Short problem: Update the listing starting with the line with "This screenshot has width=300, height=194." and going on through the line with "Action: coord(149,11)", replacing "Company Portal app" with "Settings app" and keeping everything else the same. Give only those lines, without the pictures.

Source material:
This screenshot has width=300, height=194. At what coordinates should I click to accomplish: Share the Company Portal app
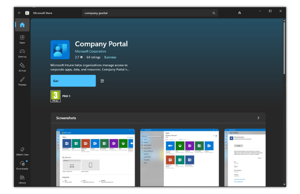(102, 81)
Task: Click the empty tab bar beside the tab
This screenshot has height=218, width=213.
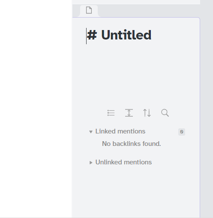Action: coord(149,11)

---

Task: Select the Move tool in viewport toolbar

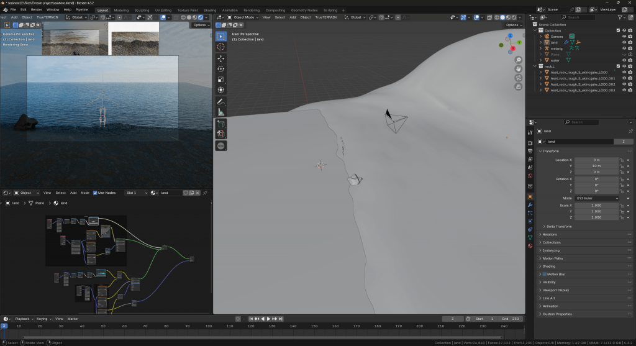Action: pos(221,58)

Written response:
This screenshot has width=300, height=194. At what coordinates should I click to accomplish: Share the Settings app
(102, 81)
Task: Click the empty tab bar beside the tab
This screenshot has height=218, width=213.
Action: coord(149,11)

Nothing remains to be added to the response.